# start of Exercise materials
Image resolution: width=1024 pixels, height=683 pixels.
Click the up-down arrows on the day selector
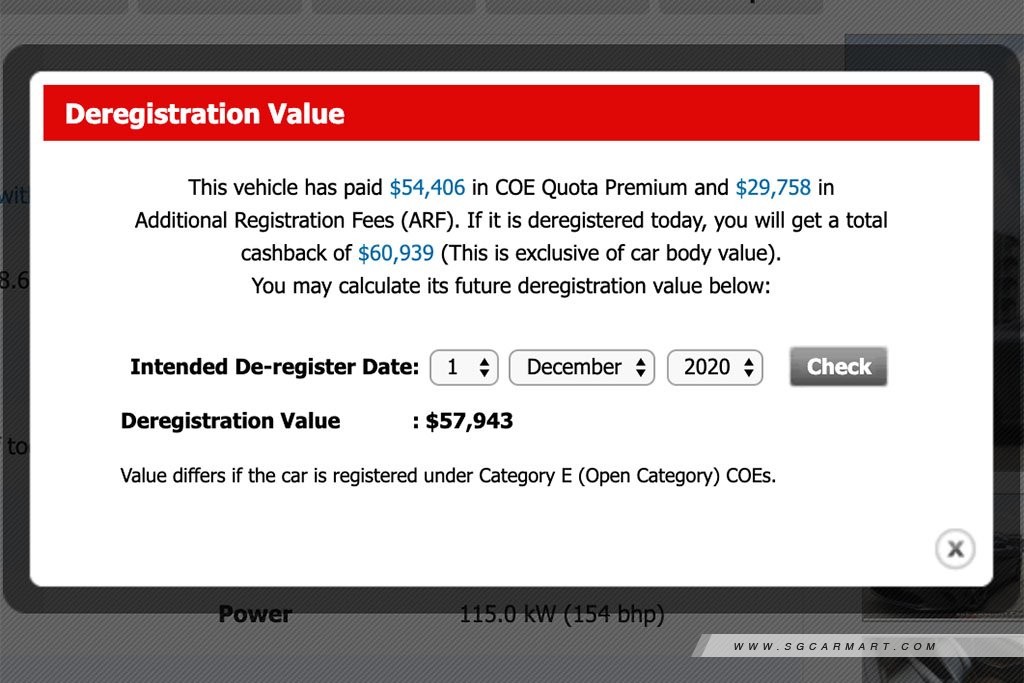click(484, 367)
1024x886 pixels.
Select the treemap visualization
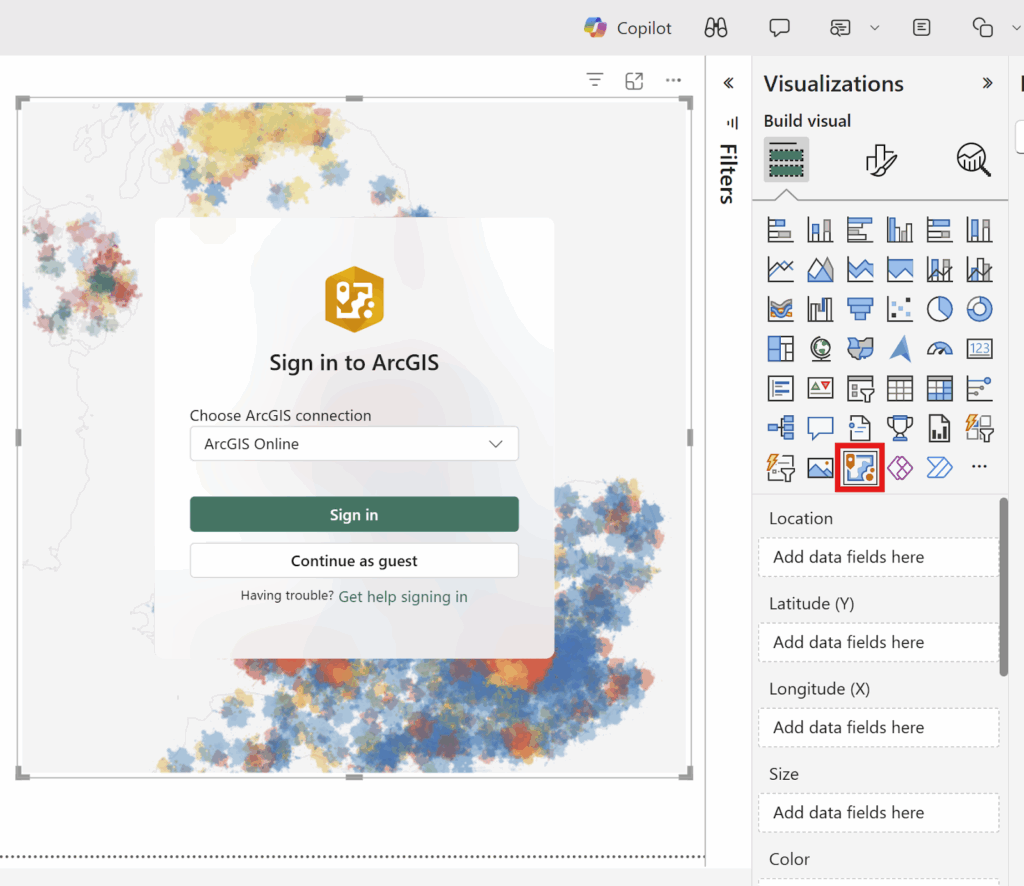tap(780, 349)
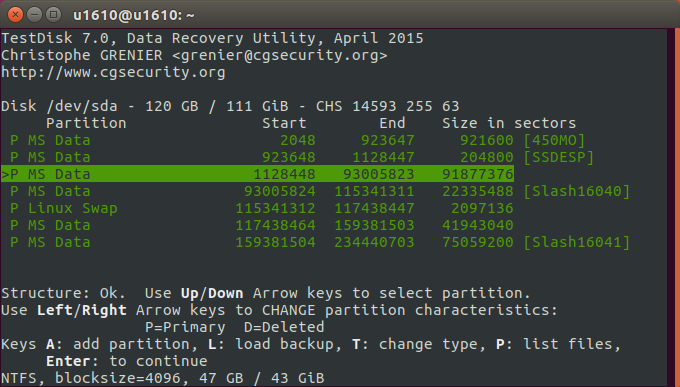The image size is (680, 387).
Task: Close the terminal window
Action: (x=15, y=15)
# end of Exercise materials
Task to complete: Can you return every line of the listing above word for word, with the pictures left out?

Written response:
Image resolution: width=1024 pixels, height=683 pixels.
Click the up-down arrows on the day selector
click(484, 367)
1024x886 pixels.
Select the treemap visualization
tap(780, 349)
The image size is (680, 387).
Task: Close the terminal window
Action: (x=15, y=15)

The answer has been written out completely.